J Am Acad Orthop Surg. 2023 Nov 22. doi: 10.5435/JAAOS-D-23-00296. Online ahead of print.
ABSTRACT
INTRODUCTION: Health inequities remain a notable barrier for pediatric patients, especially in conditions such as adolescent idiopathic scoliosis (AIS), where the efficacy of nonsurgical treatment is dependent on early diagnosis and referral to a specialist. Social determinants of health (SDOH) are nonmedical factors that affect health outcomes, such as economic stability, neighborhood environment, and discrimination. Although these factors have been studied throughout the AIS literature, considerable inconsistencies remain across studies regarding the investigation of SDOH for this population. Through a scoping review, we analyze the existing literature to propose a comprehensive framework to consider when designing future prospective and retrospective studies of healthcare equity in AIS.

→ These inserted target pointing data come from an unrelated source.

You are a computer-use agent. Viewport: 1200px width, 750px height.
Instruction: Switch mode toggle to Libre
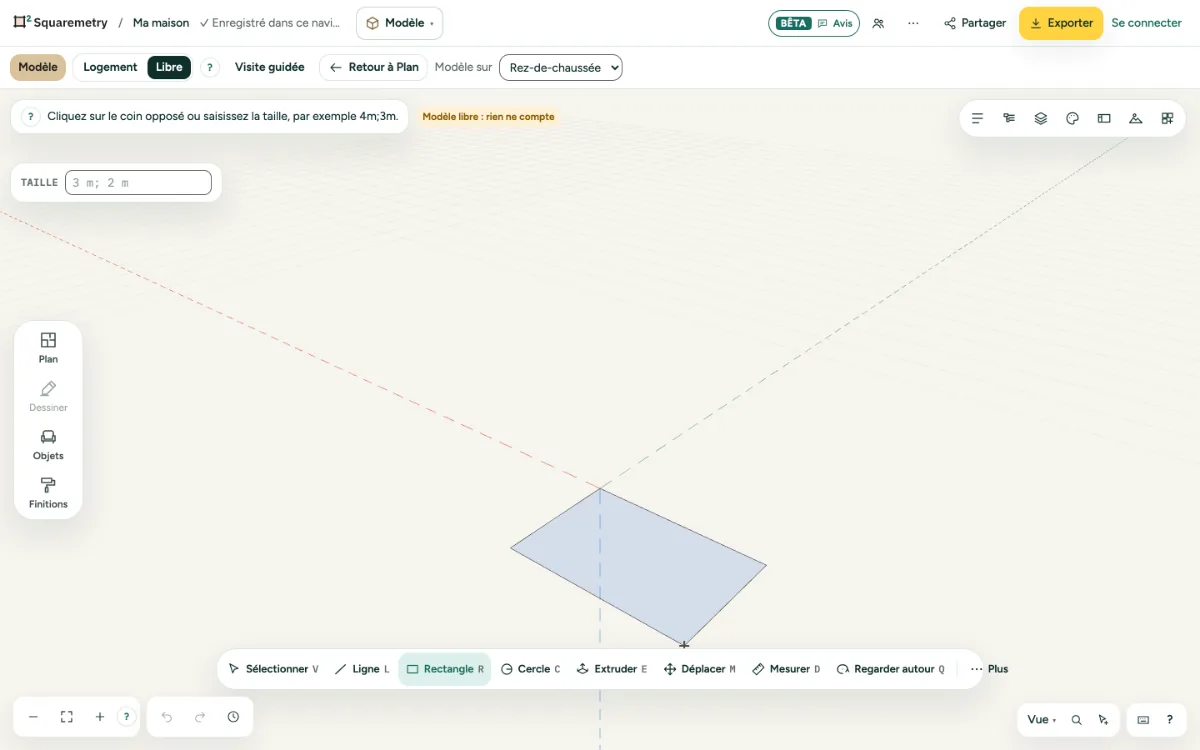169,67
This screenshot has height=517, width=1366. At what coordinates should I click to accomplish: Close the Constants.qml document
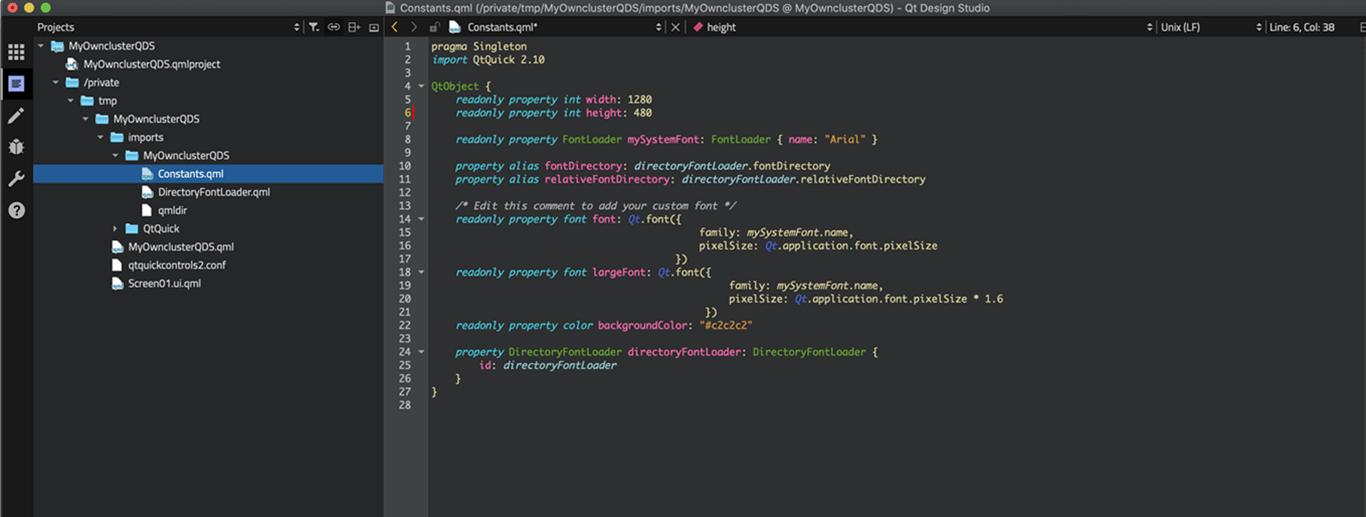coord(675,27)
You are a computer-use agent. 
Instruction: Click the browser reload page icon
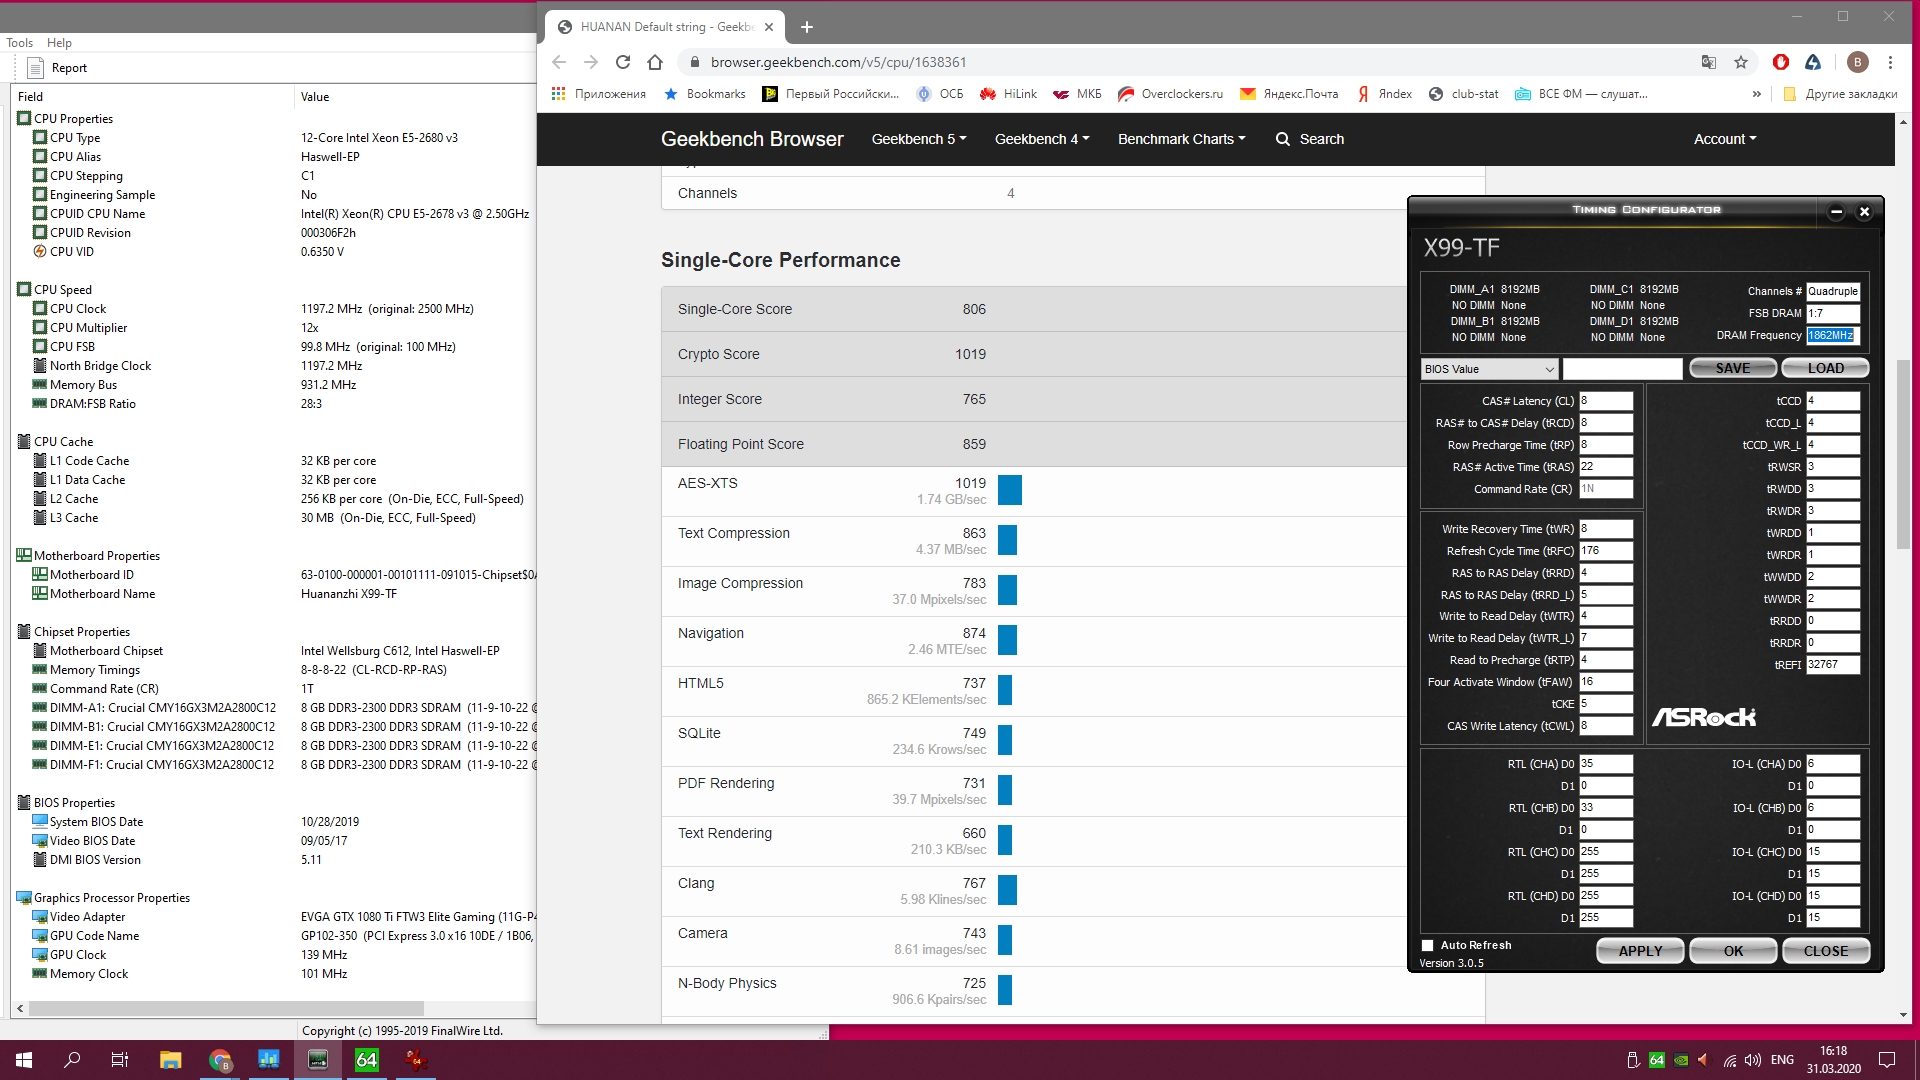(623, 62)
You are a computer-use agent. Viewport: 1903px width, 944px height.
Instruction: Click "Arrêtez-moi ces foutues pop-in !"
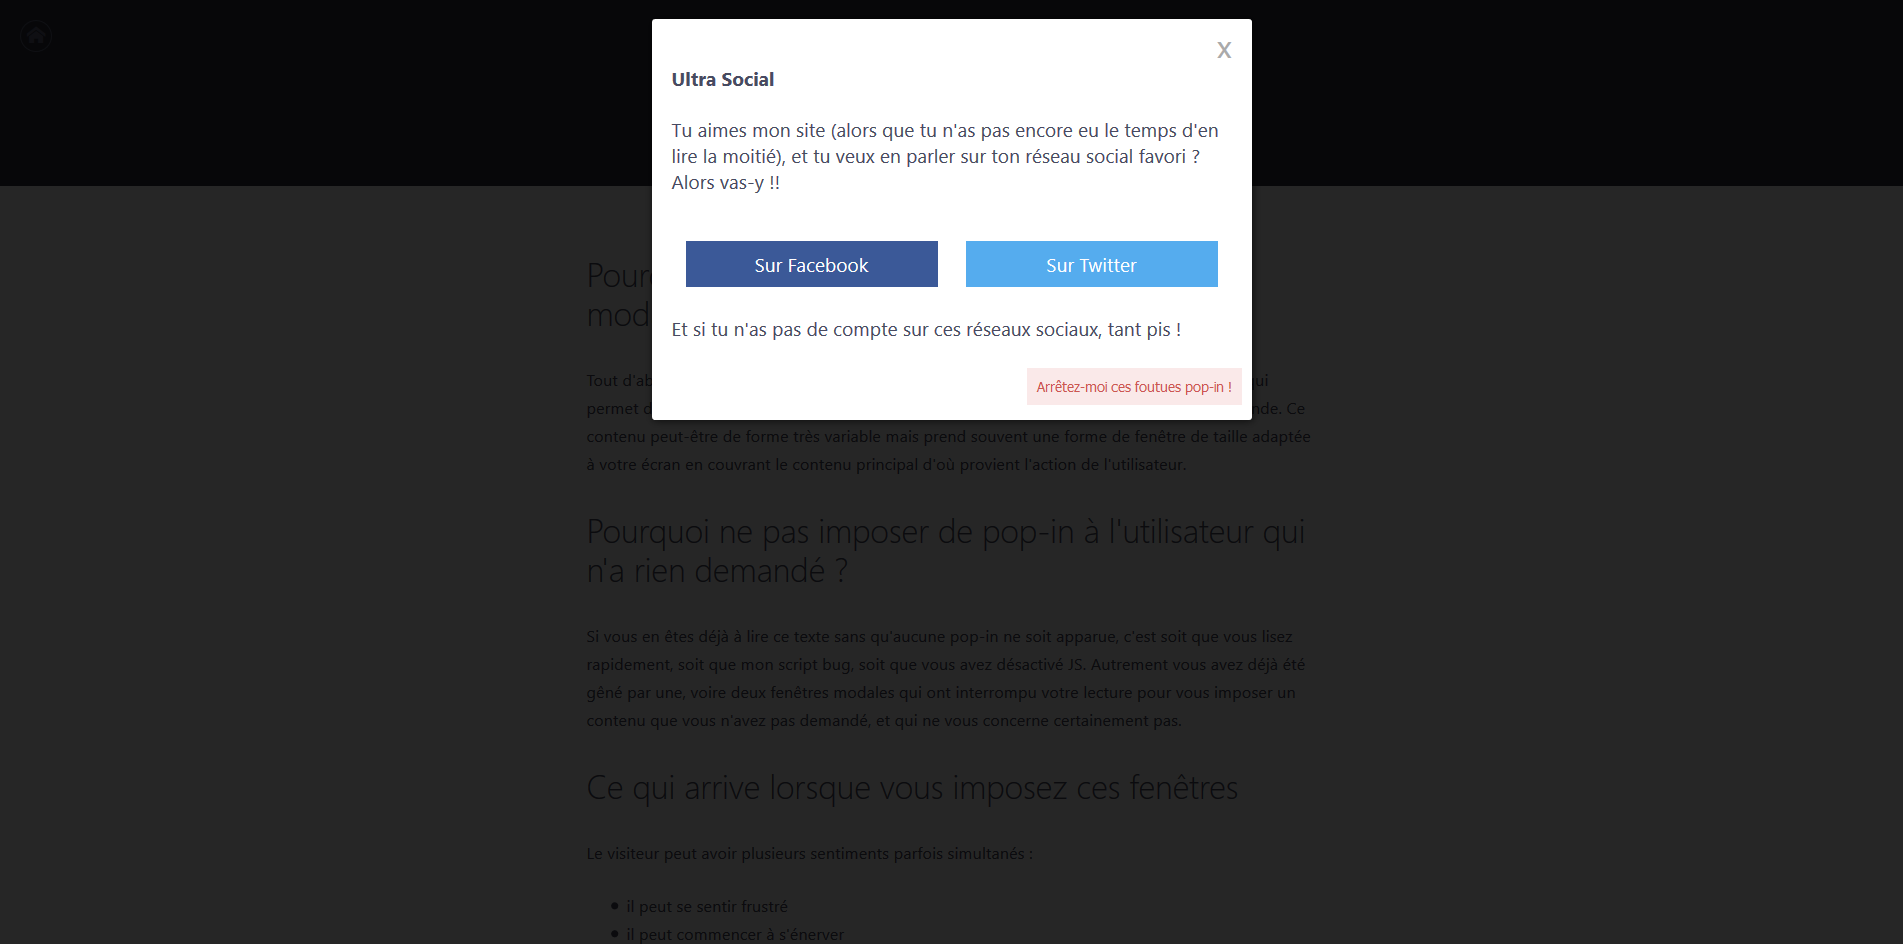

METHODS: A systematic review was executed in accordance with the Preferred Reporting Items for Systematic Reviews and Meta-Analyses checklist. A meta-analysis was performed for each reported SDOH (race, ethnicity, insurance provider, and socioeconomic status) including only studies with complete and consistent variables and outcomes. Cobb angle measurements were aggregated and summarized as the weighted mean difference with 95% confidence interval using a fixed or random-effects model (substantial heterogeneity identified).
RESULTS: Of 7,539 studies reviewed, nine studies met all the inclusion criteria. As expected, considerable inconsistencies were found across the nine studies making it difficult to aggregate data. Within the meta-analyses, the mean difference between White non-Hispanic and Hispanic patients was statistically significant (1.71; 95% confidence interval 0.78 to 2.65; P < 0.001). No other statistically significant differences were identified among the SDOH and presenting main Cobb angle magnitude.
CONCLUSION: These studies provide insight into healthcare inequities in AIS, although notable inconsistencies make it difficult to aggregate data and draw the conclusions needed to drive necessary public health changes. However, our proposed framework can provide a guideline for future prospective and retrospective studies to standardize data reporting and allow for improved collaboration, study design, and future systematic reviews and meta-analyses.